Plugs are easily removed for inspection but it is often forgotten how devastating a small piece of grit can be if it enters the cylinder bores. So be very careful to always wipe arund the spark plug base before completely removing it from the cylinder head.
Common visually diagnostic problems are illustarted in the above photos but there are other conditions that may lead to spark plug under performance:
Fuel additives: there are a variety of commercially available additives that can be added to fuel to treat engine ailments, increase performance or improve engine componet functionality. Whilst these substances may perform the task they were designed for very well, they are prone to leaving behind deposits when they burn - thus affecting spark plug appearance and functionality. So if you are using additives for treating a sticking valve, for example, check on the spark plugs and be prepared to replace them sooner than normal.
Oil additives: a number of oil additives are available for reducing friction, re-coating worn surfaces etc and some oil does inevitably get into the cylinder bores evn if compression is good. Again these additives are not designed primarly for their clean burning characteristics so spark plug condition can be affected.

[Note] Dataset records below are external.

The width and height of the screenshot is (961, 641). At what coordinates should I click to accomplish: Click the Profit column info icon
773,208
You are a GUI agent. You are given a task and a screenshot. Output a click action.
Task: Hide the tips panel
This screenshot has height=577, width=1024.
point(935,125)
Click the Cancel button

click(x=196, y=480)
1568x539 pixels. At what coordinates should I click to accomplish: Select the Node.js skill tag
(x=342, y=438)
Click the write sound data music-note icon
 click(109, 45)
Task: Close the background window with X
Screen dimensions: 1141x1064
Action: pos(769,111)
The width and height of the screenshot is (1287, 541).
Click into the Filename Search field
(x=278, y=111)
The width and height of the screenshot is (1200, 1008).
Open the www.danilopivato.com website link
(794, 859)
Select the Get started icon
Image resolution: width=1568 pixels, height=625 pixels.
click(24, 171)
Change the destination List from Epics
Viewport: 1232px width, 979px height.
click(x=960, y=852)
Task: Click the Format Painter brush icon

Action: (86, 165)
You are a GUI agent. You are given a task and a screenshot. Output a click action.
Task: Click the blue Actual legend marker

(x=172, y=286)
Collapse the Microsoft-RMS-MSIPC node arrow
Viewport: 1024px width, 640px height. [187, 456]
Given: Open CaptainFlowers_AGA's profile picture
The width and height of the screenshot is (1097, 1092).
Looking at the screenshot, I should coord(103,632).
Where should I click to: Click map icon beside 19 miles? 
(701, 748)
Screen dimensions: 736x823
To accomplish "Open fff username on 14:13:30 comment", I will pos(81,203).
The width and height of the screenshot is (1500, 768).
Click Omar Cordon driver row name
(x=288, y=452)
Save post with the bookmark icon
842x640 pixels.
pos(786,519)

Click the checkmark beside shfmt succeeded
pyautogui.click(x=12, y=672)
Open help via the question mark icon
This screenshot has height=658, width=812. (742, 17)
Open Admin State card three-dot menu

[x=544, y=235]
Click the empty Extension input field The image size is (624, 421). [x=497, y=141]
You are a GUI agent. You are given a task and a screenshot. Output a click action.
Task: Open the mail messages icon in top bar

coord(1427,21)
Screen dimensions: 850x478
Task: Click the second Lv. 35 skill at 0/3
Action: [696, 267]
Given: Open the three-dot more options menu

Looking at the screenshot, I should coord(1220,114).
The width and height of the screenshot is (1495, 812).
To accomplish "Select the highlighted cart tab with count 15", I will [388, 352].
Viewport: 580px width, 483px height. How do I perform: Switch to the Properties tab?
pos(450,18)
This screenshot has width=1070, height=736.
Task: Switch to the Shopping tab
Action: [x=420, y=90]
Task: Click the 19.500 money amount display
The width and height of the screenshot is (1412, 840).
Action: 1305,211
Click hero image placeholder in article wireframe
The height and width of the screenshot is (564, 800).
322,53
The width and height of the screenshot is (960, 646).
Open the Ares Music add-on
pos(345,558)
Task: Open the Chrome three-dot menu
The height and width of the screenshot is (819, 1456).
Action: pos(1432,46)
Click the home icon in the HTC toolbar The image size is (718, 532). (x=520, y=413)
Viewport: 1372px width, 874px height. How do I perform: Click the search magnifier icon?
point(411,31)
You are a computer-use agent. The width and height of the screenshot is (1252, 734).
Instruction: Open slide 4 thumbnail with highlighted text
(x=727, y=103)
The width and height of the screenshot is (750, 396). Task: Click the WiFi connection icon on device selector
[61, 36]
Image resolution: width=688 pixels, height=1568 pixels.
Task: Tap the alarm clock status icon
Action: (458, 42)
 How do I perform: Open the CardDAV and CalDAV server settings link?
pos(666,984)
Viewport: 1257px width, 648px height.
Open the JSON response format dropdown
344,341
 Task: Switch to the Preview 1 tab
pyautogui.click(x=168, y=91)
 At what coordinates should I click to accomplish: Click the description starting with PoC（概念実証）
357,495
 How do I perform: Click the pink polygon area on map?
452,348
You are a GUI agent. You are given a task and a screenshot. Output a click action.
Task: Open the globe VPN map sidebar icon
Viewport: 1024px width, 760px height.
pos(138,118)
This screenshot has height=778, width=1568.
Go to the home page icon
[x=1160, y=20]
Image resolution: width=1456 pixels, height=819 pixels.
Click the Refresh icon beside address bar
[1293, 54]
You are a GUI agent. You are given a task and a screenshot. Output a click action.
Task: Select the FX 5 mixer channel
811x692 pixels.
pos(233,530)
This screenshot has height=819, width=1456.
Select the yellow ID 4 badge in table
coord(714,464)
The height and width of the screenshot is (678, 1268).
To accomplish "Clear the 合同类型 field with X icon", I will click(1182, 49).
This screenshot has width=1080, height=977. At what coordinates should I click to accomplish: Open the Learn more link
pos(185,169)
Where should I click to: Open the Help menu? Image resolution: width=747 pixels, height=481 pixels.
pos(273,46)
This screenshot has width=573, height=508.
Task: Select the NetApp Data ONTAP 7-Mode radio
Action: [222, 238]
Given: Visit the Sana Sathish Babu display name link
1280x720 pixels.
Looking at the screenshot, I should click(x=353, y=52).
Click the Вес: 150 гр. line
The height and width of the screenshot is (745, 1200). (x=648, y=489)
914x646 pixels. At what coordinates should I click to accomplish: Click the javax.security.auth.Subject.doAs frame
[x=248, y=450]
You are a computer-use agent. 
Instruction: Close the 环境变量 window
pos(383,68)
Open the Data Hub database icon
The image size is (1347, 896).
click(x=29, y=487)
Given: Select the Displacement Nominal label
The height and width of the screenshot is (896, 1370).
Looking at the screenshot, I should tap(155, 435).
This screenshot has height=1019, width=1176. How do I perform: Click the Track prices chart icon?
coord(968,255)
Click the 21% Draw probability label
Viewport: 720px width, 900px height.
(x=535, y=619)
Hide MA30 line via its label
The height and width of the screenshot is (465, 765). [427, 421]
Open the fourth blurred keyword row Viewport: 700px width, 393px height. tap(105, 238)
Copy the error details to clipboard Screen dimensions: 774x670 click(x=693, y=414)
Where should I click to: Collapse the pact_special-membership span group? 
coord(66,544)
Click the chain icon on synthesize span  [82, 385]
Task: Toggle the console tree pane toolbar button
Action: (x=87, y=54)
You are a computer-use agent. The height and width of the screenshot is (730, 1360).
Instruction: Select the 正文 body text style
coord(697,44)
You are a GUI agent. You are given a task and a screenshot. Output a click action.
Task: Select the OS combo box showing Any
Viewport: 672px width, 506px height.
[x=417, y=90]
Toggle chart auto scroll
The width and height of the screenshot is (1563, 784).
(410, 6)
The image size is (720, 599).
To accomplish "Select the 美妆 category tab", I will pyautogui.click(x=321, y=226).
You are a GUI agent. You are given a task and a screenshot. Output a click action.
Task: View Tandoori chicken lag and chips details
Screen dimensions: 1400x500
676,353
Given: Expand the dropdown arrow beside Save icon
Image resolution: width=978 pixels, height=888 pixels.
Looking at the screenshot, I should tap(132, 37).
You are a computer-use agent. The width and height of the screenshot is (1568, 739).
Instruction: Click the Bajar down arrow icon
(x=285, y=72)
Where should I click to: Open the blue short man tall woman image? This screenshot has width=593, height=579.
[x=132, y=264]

When inspecting a spark plug don't forget to inspect the electrodes for corrosion and the insultor for cracking. Cracking can be caused by a loose plug terminal causing a spark inside the protective rubber sheath. Look for tell-tale flashes around the plugs whist the engine is running on a dark nght.
When replacing spark plugs remember that a standard Series Land Rover engine requires a specific spark plug type. Generally a 2.6litre engine can use Champion N5 or equivalent; 2.25litre engines can use N8 if 7:1 compression and N12Y if 8:1. For earlier, smaller engines, try either N5 or N8.
Spark plug gap is important for electrode health. Set to 0.030in for 2.6litre engines and 0.025in for all other standard Series Land Rover engines.
If oil on the plugs is a problem but engine overhaul is not possible in the short term, then you could try using a spark plug with a higher temperature rating than the standard one as this will run hotter and burn off the oil.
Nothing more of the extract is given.